Awakening after nearly being killed to death during a war against the humans and the armies of hell, a young man (Matthew Kennedy) awakens to find he has become a half-man, half-cyborg living in a futuristic dystopia that functions as hell on Earth. With a chosen band of imprisoned human vigilantes, Manborg fights for justice and revenge against the society that created him while making his way closer to Count Draculon, the ruler that also killed his beloved brother.

Instead of mimicking the feeling of an 80s Terminator rip-off, creator Steven Kostanski seems to be skewing closer to a mid-90s film that’s been gathering dust in obscurity before something like Found or Everything is Terrible decides to pick it up. This very clear labour of love, made for a budget in the low four figures definitely has a distinct “can do” attitude to it while dutifully replicating the direct-to-video edict that states a film didn’t have to be good, it just had to be completed.

But therein also lies the problem with the film overall.
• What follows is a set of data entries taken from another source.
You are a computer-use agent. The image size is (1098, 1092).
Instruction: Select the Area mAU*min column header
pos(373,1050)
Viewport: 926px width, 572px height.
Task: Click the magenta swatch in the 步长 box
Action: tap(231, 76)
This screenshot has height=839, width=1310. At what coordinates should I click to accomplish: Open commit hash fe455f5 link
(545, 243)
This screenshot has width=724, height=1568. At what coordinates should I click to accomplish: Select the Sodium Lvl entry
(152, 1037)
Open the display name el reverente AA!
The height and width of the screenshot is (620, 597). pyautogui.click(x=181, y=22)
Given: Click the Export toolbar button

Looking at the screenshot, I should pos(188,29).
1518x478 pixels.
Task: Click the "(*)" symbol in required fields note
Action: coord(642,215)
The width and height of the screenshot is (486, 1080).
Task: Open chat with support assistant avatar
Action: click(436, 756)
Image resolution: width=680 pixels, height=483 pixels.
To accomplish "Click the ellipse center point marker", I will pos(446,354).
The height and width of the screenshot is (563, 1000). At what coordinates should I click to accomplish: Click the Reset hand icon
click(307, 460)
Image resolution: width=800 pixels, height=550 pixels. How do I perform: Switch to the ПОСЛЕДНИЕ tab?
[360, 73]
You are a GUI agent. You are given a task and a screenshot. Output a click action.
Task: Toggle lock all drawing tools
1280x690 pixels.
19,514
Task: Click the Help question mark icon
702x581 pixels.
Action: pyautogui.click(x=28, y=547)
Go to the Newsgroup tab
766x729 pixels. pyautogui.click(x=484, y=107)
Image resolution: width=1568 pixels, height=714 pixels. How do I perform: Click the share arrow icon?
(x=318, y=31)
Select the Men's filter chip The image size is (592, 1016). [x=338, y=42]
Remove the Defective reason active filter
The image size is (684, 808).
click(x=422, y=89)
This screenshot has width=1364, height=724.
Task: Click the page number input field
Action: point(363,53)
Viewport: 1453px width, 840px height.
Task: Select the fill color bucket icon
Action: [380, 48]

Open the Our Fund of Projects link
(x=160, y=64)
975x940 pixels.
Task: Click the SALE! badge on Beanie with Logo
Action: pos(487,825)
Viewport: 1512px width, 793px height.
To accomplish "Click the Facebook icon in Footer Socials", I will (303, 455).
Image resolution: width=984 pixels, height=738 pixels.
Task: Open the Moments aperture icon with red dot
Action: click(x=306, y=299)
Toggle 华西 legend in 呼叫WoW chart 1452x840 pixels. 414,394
The film’s knowing and winking sense of ironic detachment from the time period it’s purported to be from leads to a tonal inconsistency it can’t fully overcome. For the first 20 minutes or so of an hour long film, Kostanski struggles with showing any degree of sincerity in his homage, with the bits that are written to be funny to the viewer working far better than the laboured attempts at trying to make the audience care about what’s going on. It’s only half the puzzle to making a film like this work overall. Kostanski has clearly watched plenty of these movies to understand their general structure, but he can’t quite find the tone.

For example, when the film stops with the overacting and one liners and tries to mount a fight scene, the motives of the material get called into question. Even by the low standards of bad movie fights, they look and feel somewhat laboured when there should be at least a tiny degree of sincerity to them. Sometimes it feels like Kostanski is also trying to make the film look even more cut rate than it already is, which again, feels like a forced choice and not something that would organically happen in such a production. It’s why going out and intentionally trying to make a bad film is such a risky proposition, since it might not end up as funny as you might have intended. It’s still fun, but in a different and more awkwardly integrated way. It feels removed from the rest of the film, coasting on the silliness of it all while occasionally forgetting that a tiny dash of playing things straight goes a long way in these types of films.

Still, a film that’s this funny and goofy is hard to really dislike, and the cast seems game for pretty much anything. Kostanski’s visuals and effects literally pop all over the place in creative and admirable ways considering that it looks like even the cheesier moments cost more than the budget of the film would allow. He also has a real knack for establishing his characters and giving them amusing things to do along the way. Kennedy does a great job as the borg of few words who doesn’t understand his powers and very awkwardly gives a thumbs up to people at times. Adam Brooks’ does such a great job with the film’s central villain that one wishes he was in the movie more than he is, and Jeremy Gillespie does the near impossible of giving a great comedic performance  as a love sick prison guard from beneath an almost entirely immobile demon mask.

Manborg also does a fine job of recreating the kind of kitchen sink filmmaking that was evocative of the era despite still not knowing how to balance it all. There’s kung-fu, dancing Australians, a pair of women fighting each other with a shared past. There’s a lot to like here if you like cheese, and the film does come with the stellar Kostanski directed and created trailer for the non-existent film Bio-Cop which nails the tone of such a shitshow more perfectly in 10 minutes than this film can really pull off in 60. Maybe if Kostanski was just give about $20 more to add to this film it could have been even better.